Service design theories recognizes these shortcomings and offers an improved alternative. The common approach to creating customer segments is to identify customer needs through thorough interviewing or observations, studying a wide variety of variables, and creating distinct segments based on these needs. However, interviewing or observing a large number of customers is time consuming and presents a challenge when it comes to finding a representative selection of a perhaps large customer base. How many customers can you interview in depth and fully understand? Ten customers? A hundred customers? Imagine if you could interview them all…
Perhaps data science can provide us with the answer we are looking for? We suggest combining the ideas from service design with quantitative data and machine learning by creating new customer segments through a cluster analysis. This means feeding tons of data to a clustering algorithm and allowing the algorithm to find patterns in the data and combining observations of similar characteristics. Clustering algorithms allows us to examine a large number of customers and variables for each customer, thus avoiding the problem of deciding what data to include in advance. The whole process includes five steps where the first three consists of preparing the data, before we do the actual clustering and finally describe the customers segments.
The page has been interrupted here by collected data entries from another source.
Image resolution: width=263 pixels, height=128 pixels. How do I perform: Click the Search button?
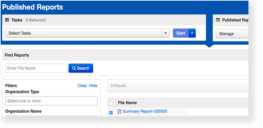81,68
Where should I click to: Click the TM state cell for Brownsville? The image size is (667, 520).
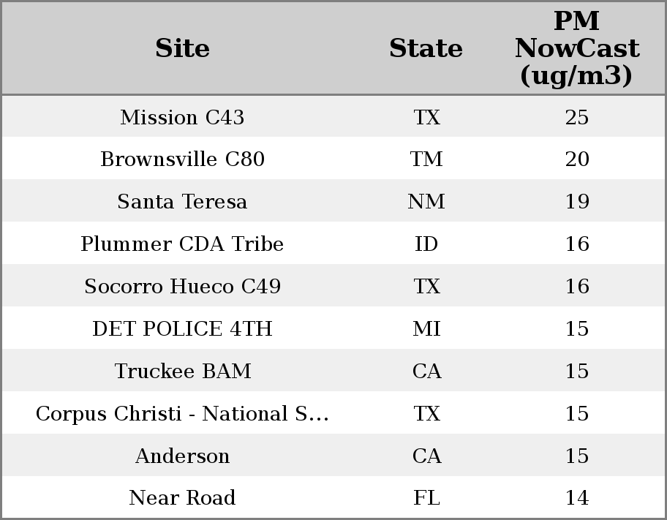click(426, 159)
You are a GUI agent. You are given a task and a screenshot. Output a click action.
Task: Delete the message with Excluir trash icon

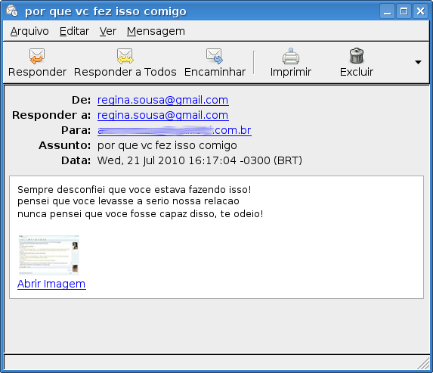pyautogui.click(x=357, y=55)
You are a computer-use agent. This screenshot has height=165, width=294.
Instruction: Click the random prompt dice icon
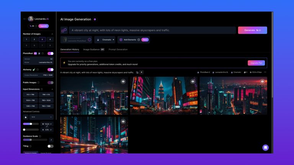coord(64,30)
The key to succeeding with this approach lies, of course, in the data. In order to predict customer needs, we need to look at behavioral and preference data rather than simple demographical data. These sorts of data are available to us today as more and more of our actions leave digital traces, but it often requires qusite a bit of processing and combining data from several different sources. Describing and understanding the segments is also crucial and can require extensive knowledge of the specific field in question.
Succeeding in using a cluster analysis in customer segmentation provides us with a few key benefits:
- Firstly, the approach is objective. We are able to find hard facts about our customer base, their behavior and their preference, meaning there is no need to speculate and make assumptions based on subjective experience. And the best part is that we get to quantify the size of different customer segments we have, thus allowing us to make more informed decisions on for example what segments to target.
- Secondly, the method is robust with respect to choosing the right variables to cluster customer with, because we are able in theory to use all of them! Traditionally we would only be able to use a few variables (sex, age and geography), which has a huge risk of missing out on important aspects.
- And finally, as always with machine learning: If you start with data, you might discover the answer to the questions you did not even think to ask!